Hoy recordé que la Marcela alguna vez refiriéndose a alguien dijo "[...] bueno, tan malo no puede ser, tiene buenos amigos..." , cuando lo dijo como que lo pensé un poco pero no le di mayor importancia pero el otro día ese pensamiento vino a mi de regreso, estaba fumando con un amigo que no es TAN amigo sino más bien un conocido, cuando era adolescente y estaba como con la idea gótica en mi cabeza conocí a un matrimonio de unos 35 años, en ese minuto ella se dedicaba a la dramaturgia y él a la fotografía, ambos vestían con muy buen gusto de negro y su casa era una cabaña maravillosa en medio de la ciudad y su visión del mundo era bastante oscura, nos frecuentamos por un año más o menos y luego yo me fui de la ciudad y cuando volví los busqué en los lugares frecuentados sin logro que adjudicarme, pasaron un par de años y nos re-encontramos con él, mayor -en verdad iba a decir más viejo, pero no está viejo o sí, pero no eso exactamente lo que quiero decir- dedicado ahora a la música y la orfebrería, su esposa ya no es su compañera completamente y está dedicada al telar y entre ellos continúan teniendo una relación admirable y hasta envidiable... La cosa es que estaba con él y conversábamos sobre una obra que está haciendo para regalarme y de pronto hablábamos de otra obra que sería para mí y hubo un silencio y dijo "chuta me invierto más en ti que en una amante" y me dio risa, de ésa risa espontánea que a veces me sale cuando algo mueve mi línea lógica de pensamiento.
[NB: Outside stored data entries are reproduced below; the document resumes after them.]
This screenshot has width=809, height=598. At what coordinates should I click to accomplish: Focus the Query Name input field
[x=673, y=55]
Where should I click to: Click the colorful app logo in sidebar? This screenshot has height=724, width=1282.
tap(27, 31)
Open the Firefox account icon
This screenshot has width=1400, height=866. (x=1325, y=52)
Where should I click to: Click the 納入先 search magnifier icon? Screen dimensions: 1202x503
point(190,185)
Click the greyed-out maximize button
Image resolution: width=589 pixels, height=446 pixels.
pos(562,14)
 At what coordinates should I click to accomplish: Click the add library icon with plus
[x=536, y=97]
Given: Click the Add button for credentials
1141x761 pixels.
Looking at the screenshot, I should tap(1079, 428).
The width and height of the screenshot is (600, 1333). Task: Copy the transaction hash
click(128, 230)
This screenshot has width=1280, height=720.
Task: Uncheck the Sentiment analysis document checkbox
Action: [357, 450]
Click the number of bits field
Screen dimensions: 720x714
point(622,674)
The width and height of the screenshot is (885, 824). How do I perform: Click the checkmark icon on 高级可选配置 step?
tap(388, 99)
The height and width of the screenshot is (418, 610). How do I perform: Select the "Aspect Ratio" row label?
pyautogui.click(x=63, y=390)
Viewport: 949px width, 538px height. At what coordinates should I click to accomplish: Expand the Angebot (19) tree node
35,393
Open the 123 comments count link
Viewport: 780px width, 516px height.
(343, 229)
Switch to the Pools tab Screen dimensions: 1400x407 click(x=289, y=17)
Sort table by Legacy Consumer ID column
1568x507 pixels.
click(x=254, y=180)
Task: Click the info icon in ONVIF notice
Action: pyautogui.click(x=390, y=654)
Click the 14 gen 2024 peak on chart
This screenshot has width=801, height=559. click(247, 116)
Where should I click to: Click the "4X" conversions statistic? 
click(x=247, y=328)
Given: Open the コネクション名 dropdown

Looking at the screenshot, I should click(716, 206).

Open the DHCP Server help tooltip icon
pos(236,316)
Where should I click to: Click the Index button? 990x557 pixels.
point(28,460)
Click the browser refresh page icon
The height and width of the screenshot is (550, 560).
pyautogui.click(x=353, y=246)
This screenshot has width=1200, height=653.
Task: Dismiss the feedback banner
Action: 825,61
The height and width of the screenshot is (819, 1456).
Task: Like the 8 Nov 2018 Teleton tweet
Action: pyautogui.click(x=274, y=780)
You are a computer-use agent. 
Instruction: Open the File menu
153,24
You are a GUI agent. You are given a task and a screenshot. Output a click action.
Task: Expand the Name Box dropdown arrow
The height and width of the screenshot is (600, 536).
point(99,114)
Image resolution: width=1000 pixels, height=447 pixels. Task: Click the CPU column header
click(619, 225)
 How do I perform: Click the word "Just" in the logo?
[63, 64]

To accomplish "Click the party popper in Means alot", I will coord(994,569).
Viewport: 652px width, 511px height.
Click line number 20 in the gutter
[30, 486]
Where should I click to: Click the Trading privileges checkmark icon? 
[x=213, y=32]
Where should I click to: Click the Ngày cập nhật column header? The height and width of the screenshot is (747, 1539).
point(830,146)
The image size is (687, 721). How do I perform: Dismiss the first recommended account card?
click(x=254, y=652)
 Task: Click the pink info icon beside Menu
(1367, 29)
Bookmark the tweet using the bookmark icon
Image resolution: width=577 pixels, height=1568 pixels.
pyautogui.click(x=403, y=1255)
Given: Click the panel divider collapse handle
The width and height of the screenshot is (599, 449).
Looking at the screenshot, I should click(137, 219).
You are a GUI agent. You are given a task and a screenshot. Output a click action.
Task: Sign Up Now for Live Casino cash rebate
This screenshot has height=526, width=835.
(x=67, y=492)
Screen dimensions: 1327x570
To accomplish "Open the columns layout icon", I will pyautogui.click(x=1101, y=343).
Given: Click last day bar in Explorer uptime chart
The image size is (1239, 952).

Cuando estuve en Santiago me quedé todo el tiempo viviendo en casa de caradelfo, su familia, su polola y él se portaron increíblemente acogedores conmigo y como rodaba por mi cabeza el comentario de la Marce pude valorar con fuerza la amistad de ellos, hacerlo de forma real, sentir que éso nace más allá de mi, que no me corresponde analizarlo.
Por otro lado está la Nidia que no tengo una historia para intentar dar a entender lo que ella es conmigo, no porque no existan, sino porque ya estoy incapacitada para aislar sucesos, es toda ella una amiga excelente conmigo.
Ya no me acuerdo a qué iba cuando comencé con todo esto y no voy a leer más arriba porque tengo una manía de no leer lo que escribo hasta que está terminado, pero ahora pensé en el rasgo común a éstos tres casos y es la aceptación, sería falso decir que mutua porque mi espíritu crítico sé que me hace intervenir en ellos, aunque en estricto rigor no tanto porque no me importa que no atiendan mi intervención o no me importa fracasar en ella, pero sí de ellos hacia mi, y es que es tan valioso sentir que puedes ser completamente tú, el que quieres y el que a nivel inconsciente se manifiesta, la realización tanto de la voluntad como del alter ego, descansar de todas las convenciones sociales que me fastidian y utilizar libremente las que me sirven como herramientas.
Quizá éso me falta en la vida porque cuando lo tengo me siento a instantes prolongados bien.